Work instruction: Here are some records. Transcribe all of them exactly.

Extracted material:
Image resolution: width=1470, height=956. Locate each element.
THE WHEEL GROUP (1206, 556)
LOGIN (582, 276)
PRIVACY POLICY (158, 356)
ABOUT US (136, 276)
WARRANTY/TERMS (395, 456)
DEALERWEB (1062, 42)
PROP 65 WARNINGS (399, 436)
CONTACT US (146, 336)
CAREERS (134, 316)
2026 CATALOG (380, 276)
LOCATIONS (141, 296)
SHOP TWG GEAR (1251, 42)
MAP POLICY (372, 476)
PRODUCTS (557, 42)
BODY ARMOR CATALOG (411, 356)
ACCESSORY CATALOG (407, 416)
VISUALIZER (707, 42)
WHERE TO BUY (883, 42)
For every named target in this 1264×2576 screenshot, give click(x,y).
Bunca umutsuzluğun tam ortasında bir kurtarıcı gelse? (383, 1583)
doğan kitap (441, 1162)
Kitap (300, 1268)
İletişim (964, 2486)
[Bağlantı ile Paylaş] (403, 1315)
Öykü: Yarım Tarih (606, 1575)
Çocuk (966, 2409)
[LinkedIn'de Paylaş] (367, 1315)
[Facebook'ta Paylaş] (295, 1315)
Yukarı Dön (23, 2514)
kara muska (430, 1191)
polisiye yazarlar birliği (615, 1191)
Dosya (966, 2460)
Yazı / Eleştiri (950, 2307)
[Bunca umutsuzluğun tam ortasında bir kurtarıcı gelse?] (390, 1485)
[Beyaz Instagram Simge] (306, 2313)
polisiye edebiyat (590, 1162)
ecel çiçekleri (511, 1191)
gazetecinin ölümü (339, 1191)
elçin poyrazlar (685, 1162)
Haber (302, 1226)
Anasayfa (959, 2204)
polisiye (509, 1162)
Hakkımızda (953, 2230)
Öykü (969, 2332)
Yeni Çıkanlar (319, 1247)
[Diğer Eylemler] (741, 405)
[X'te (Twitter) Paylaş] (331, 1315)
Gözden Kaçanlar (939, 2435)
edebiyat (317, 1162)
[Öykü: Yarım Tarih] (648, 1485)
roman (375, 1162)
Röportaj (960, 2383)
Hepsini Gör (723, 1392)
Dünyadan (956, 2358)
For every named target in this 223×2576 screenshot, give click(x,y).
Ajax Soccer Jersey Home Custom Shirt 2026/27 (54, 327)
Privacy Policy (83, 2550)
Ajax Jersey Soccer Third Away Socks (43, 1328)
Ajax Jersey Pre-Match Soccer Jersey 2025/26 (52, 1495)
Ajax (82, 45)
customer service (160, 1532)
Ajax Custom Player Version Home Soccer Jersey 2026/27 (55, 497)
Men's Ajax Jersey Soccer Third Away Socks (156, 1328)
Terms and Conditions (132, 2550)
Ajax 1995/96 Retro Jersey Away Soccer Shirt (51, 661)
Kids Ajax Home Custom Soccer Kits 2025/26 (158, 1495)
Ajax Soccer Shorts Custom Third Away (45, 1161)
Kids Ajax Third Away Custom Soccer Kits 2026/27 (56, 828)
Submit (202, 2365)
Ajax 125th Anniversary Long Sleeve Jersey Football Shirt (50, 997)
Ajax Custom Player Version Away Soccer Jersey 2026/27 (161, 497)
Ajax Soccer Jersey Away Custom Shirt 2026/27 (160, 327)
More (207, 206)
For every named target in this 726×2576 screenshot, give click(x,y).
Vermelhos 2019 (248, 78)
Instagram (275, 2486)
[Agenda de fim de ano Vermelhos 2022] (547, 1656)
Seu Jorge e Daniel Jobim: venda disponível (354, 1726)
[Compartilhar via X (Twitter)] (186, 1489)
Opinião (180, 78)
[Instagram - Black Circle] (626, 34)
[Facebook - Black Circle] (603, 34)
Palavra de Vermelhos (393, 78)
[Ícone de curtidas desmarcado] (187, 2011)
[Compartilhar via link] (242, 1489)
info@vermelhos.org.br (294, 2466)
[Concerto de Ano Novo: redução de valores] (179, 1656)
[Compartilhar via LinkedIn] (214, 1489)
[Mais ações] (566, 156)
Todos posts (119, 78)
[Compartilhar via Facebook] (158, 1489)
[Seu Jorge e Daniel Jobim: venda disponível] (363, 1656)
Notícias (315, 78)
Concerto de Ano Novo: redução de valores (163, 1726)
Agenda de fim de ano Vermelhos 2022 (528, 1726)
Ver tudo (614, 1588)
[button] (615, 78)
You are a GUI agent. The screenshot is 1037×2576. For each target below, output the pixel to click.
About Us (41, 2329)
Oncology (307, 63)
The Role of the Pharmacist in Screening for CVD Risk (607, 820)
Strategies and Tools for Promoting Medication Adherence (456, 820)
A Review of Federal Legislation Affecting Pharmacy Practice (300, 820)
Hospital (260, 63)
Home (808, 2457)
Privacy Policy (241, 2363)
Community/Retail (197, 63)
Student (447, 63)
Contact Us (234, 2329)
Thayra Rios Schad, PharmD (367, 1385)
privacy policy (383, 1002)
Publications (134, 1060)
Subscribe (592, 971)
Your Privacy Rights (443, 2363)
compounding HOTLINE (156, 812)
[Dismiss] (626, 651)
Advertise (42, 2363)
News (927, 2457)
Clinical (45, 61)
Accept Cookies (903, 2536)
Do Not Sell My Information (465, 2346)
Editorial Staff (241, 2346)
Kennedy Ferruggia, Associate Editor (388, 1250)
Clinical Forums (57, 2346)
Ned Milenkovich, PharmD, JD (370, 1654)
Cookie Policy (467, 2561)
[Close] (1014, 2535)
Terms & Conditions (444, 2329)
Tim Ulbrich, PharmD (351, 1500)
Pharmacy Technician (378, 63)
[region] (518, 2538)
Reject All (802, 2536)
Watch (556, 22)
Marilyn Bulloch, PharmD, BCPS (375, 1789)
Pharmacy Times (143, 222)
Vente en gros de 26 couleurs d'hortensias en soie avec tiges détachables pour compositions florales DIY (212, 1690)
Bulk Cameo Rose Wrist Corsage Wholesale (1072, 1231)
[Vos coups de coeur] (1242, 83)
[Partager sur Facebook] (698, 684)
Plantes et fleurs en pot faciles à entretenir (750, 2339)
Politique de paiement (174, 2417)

Final answer:
Image resolution: width=1470, height=956. Locate each element.
THE WHEEL GROUP (1206, 556)
LOGIN (582, 276)
PRIVACY POLICY (158, 356)
ABOUT US (136, 276)
WARRANTY/TERMS (395, 456)
DEALERWEB (1062, 42)
PROP 65 WARNINGS (399, 436)
CONTACT US (146, 336)
CAREERS (134, 316)
2026 CATALOG (380, 276)
LOCATIONS (141, 296)
SHOP TWG GEAR (1251, 42)
MAP POLICY (372, 476)
PRODUCTS (557, 42)
BODY ARMOR CATALOG (411, 356)
ACCESSORY CATALOG (407, 416)
VISUALIZER (707, 42)
WHERE TO BUY (883, 42)
For every named target in this 1264×2576 screenshot, give click(x,y).
Bunca umutsuzluğun tam ortasında bir kurtarıcı gelse? (383, 1583)
doğan kitap (441, 1162)
Kitap (300, 1268)
İletişim (964, 2486)
[Bağlantı ile Paylaş] (403, 1315)
Öykü: Yarım Tarih (606, 1575)
Çocuk (966, 2409)
[LinkedIn'de Paylaş] (367, 1315)
[Facebook'ta Paylaş] (295, 1315)
Yukarı Dön (23, 2514)
kara muska (430, 1191)
polisiye yazarlar birliği (615, 1191)
Dosya (966, 2460)
Yazı / Eleştiri (950, 2307)
[Bunca umutsuzluğun tam ortasında bir kurtarıcı gelse?] (390, 1485)
[Beyaz Instagram Simge] (306, 2313)
polisiye edebiyat (590, 1162)
ecel çiçekleri (511, 1191)
gazetecinin ölümü (339, 1191)
elçin poyrazlar (685, 1162)
Haber (302, 1226)
Anasayfa (959, 2204)
polisiye (509, 1162)
Hakkımızda (953, 2230)
Öykü (969, 2332)
Yeni Çıkanlar (319, 1247)
[Diğer Eylemler] (741, 405)
[X'te (Twitter) Paylaş] (331, 1315)
Gözden Kaçanlar (939, 2435)
edebiyat (317, 1162)
[Öykü: Yarım Tarih] (648, 1485)
roman (375, 1162)
Röportaj (960, 2383)
Hepsini Gör (723, 1392)
Dünyadan (956, 2358)
For every named target in this 223×2576 screenshot, give click(x,y).
Ajax Soccer Jersey Home Custom Shirt 2026/27 (54, 327)
Privacy Policy (83, 2550)
Ajax Jersey Soccer Third Away Socks (43, 1328)
Ajax Jersey Pre-Match Soccer Jersey 2025/26 (52, 1495)
Ajax (82, 45)
customer service (160, 1532)
Ajax Custom Player Version Home Soccer Jersey 2026/27 (55, 497)
Men's Ajax Jersey Soccer Third Away Socks (156, 1328)
Terms and Conditions (132, 2550)
Ajax 1995/96 Retro Jersey Away Soccer Shirt (51, 661)
Kids Ajax Home Custom Soccer Kits 2025/26 (158, 1495)
Ajax Soccer Shorts Custom Third Away (45, 1161)
Kids Ajax Third Away Custom Soccer Kits 2026/27 (56, 828)
Submit (202, 2365)
Ajax 125th Anniversary Long Sleeve Jersey Football Shirt (50, 997)
Ajax Custom Player Version Away Soccer Jersey 2026/27 (161, 497)
Ajax Soccer Jersey Away Custom Shirt 2026/27 (160, 327)
More (207, 206)
For every named target in this 726×2576 screenshot, give click(x,y).
Vermelhos 2019 (248, 78)
Instagram (275, 2486)
[Agenda de fim de ano Vermelhos 2022] (547, 1656)
Seu Jorge e Daniel Jobim: venda disponível (354, 1726)
[Compartilhar via X (Twitter)] (186, 1489)
Opinião (180, 78)
[Instagram - Black Circle] (626, 34)
[Facebook - Black Circle] (603, 34)
Palavra de Vermelhos (393, 78)
[Ícone de curtidas desmarcado] (187, 2011)
[Compartilhar via link] (242, 1489)
info@vermelhos.org.br (294, 2466)
[Concerto de Ano Novo: redução de valores] (179, 1656)
[Compartilhar via LinkedIn] (214, 1489)
[Mais ações] (566, 156)
Todos posts (119, 78)
[Compartilhar via Facebook] (158, 1489)
[Seu Jorge e Daniel Jobim: venda disponível] (363, 1656)
Notícias (315, 78)
Concerto de Ano Novo: redução de valores (163, 1726)
Agenda de fim de ano Vermelhos 2022 (528, 1726)
Ver tudo (614, 1588)
[button] (615, 78)
You are a GUI agent. The screenshot is 1037×2576. For each target below, output the pixel to click.
About Us (41, 2329)
Oncology (307, 63)
The Role of the Pharmacist in Screening for CVD Risk (607, 820)
Strategies and Tools for Promoting Medication Adherence (456, 820)
A Review of Federal Legislation Affecting Pharmacy Practice (300, 820)
Hospital (260, 63)
Home (808, 2457)
Privacy Policy (241, 2363)
Community/Retail (197, 63)
Student (447, 63)
Contact Us (234, 2329)
Thayra Rios Schad, PharmD (367, 1385)
privacy policy (383, 1002)
Publications (134, 1060)
Subscribe (592, 971)
Your Privacy Rights (443, 2363)
compounding HOTLINE (156, 812)
[Dismiss] (626, 651)
Advertise (42, 2363)
News (927, 2457)
Clinical (45, 61)
Accept Cookies (903, 2536)
Do Not Sell My Information (465, 2346)
Editorial Staff (241, 2346)
Kennedy Ferruggia, Associate Editor (388, 1250)
Clinical Forums (57, 2346)
Ned Milenkovich, PharmD, JD (370, 1654)
Cookie Policy (467, 2561)
[Close] (1014, 2535)
Terms & Conditions (444, 2329)
Tim Ulbrich, PharmD (351, 1500)
Pharmacy Technician (378, 63)
[region] (518, 2538)
Reject All (802, 2536)
Watch (556, 22)
Marilyn Bulloch, PharmD, BCPS (375, 1789)
Pharmacy Times (143, 222)
Vente en gros de 26 couleurs d'hortensias en soie avec tiges détachables pour compositions florales DIY (212, 1690)
Bulk Cameo Rose Wrist Corsage Wholesale (1072, 1231)
[Vos coups de coeur] (1242, 83)
[Partager sur Facebook] (698, 684)
Plantes et fleurs en pot faciles à entretenir (750, 2339)
Politique de paiement (174, 2417)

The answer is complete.